++++ Potongan Teks ++++

Penjelasan Jihad Yang Fardhu ‘Ain – Syaikh Ibnu ‘Utsaimin [PENTING!]
عَنْ عَائِشَةَ رَضِي اللَّهُ عَنْهَا قَالَتْ قَالَ رَسُولُ اللَّهِ صَلَّى اللَّهُ عَلَيْهِ وَسَلَّمَ لاَ هِجْرَةَ بَعْدَ الْفَتْحِ وَلَكِنْ جِهَادٌ وَنِيَّةٌ وَإِذَا اسْتُنْفِرْتُمْ فَانْفِرُوا مُتَّفّقٌ عَلَيْه وَمَعْنَاهُ :لاَ هِجْرَةَ مِنْ مَكَّةَ لأَنَّهَا صَارَتْ دَارَ إِسْلاَمِِ
“Artinya : Dari ‘Aisyah, beliau berkata : Rasulullah Shallallahu ‘alaihi wa sallam bersabda : Tidak
ada hijrah setelah penaklukan kota Mekkah, akan tetapi jihad dan niat,
dan jika kalian diminta untuk pergi berjihad maka pergilah“
Maknanya : Tidak ada hijrah dari Mekkah karena dia telah menjadi negeri Islam.
Permasalahan jihad yang hukumnya fardhu ‘ain
merupakan permasalahan besar yang belum banyak diketahui oleh kaum
muslimin. Sehingga banyak para da’i berfatwa dan menyerukan jihad yang
hukumnya (dianggap) fardhu ‘ain terhadap setiap pribadi tanpa dasar
kaidah yang jelas, dan terkadang dibuat dalam rangka mewujudkan
keinginan-keinginan pribadi dan sekelompok orang tertentu saja. Oleh
karena itu dalam kesempatan ini, kami merasa perlu memuat suatu
penjelasan singkat tentang hal tersebut dari seorang alim ulama yang
telah dikenal ilmu dan kesholehannya, agar kita semua dapat beramal
diatas ilmu, dan mudah-mudahan Allah memberi taufiq-Nya kepada kita
untuk berjalan di jalan yang lurus.
Syarah Hadits.
Dalam hadits ini Rasulullah Shallallahu
‘alaihi wa sallam menyatakan tidak ada hijrah setelah penaklukan kota
Mekkah dengan sabdanya :
لاَ هِجْرَةَ
Tidak ada hijrah.

++++ Data yang Diberikan ++++

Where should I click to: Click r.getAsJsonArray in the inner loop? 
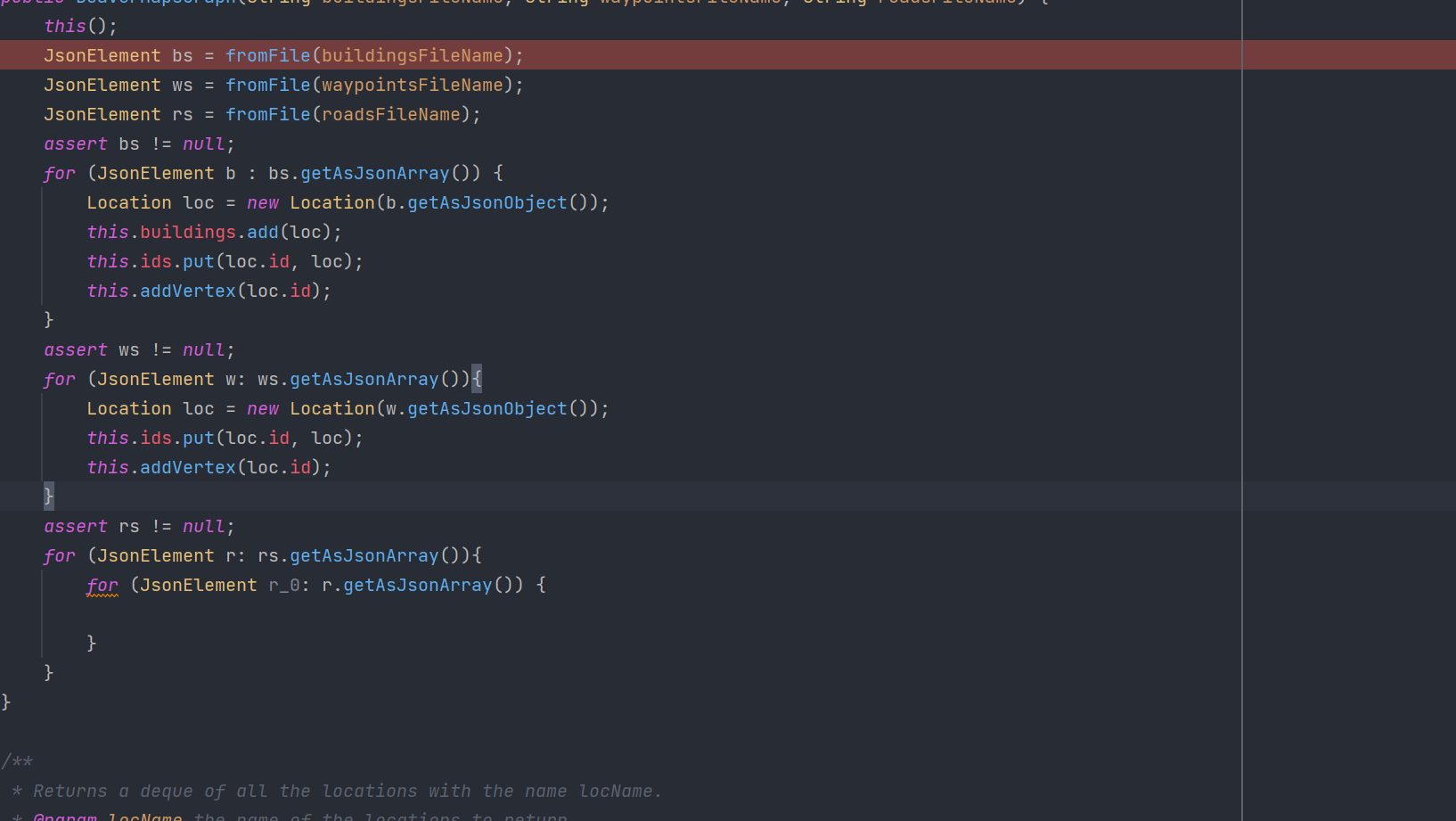pos(417,585)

++++

*Perintah*
Ubah bagian teks tentang jihad dari "Permasalahan jihad yang" sampai "Syarah Hadits." dengan mengganti "kaidah" menjadi "aturan", lalu tuliskan bagian itu kembali.

*Jawaban Tugas*
Permasalahan jihad yang hukumnya fardhu ‘ain
merupakan permasalahan besar yang belum banyak diketahui oleh kaum
muslimin. Sehingga banyak para da’i berfatwa dan menyerukan jihad yang
hukumnya (dianggap) fardhu ‘ain terhadap setiap pribadi tanpa dasar
aturan yang jelas, dan terkadang dibuat dalam rangka mewujudkan
keinginan-keinginan pribadi dan sekelompok orang tertentu saja. Oleh
karena itu dalam kesempatan ini, kami merasa perlu memuat suatu
penjelasan singkat tentang hal tersebut dari seorang alim ulama yang
telah dikenal ilmu dan kesholehannya, agar kita semua dapat beramal
diatas ilmu, dan mudah-mudahan Allah memberi taufiq-Nya kepada kita
untuk berjalan di jalan yang lurus.
Syarah Hadits.